HbbTV-Innovationen: Second Screen und mehr

Der Smart-TV-Standard HbbTV (Hybrid broadcast broadband TV) etabliert sich langsam aber sicher. Fast alle TV-Sender haben inzwischen HbbTV-Seiten, die bislang eine Art multimedialer Nachfolger des Videotextes waren. Doch die Funktionen von HbbTV wachsen ständig – hier eine Auswahl aktueller Innovationen, die anlässlich der Medientage 2012 dieser Tage in München vorgeführt werden.
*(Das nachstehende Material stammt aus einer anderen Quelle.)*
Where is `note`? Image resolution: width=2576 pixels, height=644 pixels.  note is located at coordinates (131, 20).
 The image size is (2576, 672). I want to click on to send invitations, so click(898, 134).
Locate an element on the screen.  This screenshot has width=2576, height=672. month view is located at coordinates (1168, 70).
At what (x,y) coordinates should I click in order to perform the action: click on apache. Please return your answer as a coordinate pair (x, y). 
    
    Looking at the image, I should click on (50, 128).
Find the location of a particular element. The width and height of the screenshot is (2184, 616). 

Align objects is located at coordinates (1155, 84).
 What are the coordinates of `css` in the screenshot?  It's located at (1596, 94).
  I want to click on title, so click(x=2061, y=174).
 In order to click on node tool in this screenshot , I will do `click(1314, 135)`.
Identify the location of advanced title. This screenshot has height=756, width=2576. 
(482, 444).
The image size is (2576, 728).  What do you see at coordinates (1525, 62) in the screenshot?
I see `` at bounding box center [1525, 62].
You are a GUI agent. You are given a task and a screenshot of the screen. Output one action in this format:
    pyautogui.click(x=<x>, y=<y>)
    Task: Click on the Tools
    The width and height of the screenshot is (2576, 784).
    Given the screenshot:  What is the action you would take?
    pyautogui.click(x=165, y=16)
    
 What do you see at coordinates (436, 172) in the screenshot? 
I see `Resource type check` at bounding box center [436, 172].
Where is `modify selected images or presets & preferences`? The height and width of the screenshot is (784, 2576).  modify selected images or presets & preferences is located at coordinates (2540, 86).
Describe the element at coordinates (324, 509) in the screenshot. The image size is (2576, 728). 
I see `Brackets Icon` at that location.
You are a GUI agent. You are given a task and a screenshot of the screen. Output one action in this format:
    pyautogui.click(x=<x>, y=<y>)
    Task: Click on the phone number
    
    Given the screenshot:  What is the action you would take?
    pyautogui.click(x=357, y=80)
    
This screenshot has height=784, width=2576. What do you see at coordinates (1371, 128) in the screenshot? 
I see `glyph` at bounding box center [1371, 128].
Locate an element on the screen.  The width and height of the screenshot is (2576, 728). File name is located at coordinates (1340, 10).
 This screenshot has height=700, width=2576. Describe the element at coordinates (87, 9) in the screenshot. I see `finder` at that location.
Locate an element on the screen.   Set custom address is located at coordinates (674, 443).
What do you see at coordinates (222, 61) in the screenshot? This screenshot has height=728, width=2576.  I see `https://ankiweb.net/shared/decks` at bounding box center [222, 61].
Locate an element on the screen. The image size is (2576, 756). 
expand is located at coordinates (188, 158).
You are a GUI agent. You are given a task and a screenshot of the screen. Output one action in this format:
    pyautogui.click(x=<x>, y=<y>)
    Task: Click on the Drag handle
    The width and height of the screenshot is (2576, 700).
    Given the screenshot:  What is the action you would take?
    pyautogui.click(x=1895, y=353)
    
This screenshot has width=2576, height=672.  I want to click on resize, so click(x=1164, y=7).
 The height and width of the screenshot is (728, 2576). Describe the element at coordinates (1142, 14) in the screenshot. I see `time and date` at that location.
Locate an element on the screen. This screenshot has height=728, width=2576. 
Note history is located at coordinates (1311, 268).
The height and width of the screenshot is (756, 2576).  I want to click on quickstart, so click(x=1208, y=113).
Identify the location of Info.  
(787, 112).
Das Tablet steuert die HbbTV-Mediathek
Der TV-Bildschirm zeigt die HbbTV-Seite der ARD-Mediathek, wie sie auf jedem Smart-TV per Fernbedienung mit dem roten Knopf aktivierbar ist – mit einem kleinen Unterschied. Die Demo-Mediathek des Institutes für Rundfunktechnik (IRT) hat einen zusätzlichen Menüpunkt: „Geräte verbinden”. Ruft man ihn auf, dann erscheint ein QR-Code auf dem Bildschirm. Dieser wird mit dem iPad der einem anderen Mobilgerät eingelesen. Kurz darauf erscheint im Webbrowser des Mobilgerätes und auf dem TV-Schirm jeweils ein grünes Häkchen mit der Meldung „Ihre Geräte sind jetzt verbunden”. Ein paar Sekunden später zeigen beide Bildschirme scheinbar identische Seiten: zweimal das Übersichtsmenü der ARD-Mediathek. Arbeitsteilung ist Trumpf bei dieser „Second Screen Steuerung”: Das Tablet übernimmt die Menüsteuerung per Fingertippen, zeigt Inhaltsangaben und Steuerelemente für die Videodarstellung, der TV den Videostream. Er bekommt über die Online-Kopplung den Wiedergabe- und andere Steuerungsbefehle quasi hinterrücks via Internet.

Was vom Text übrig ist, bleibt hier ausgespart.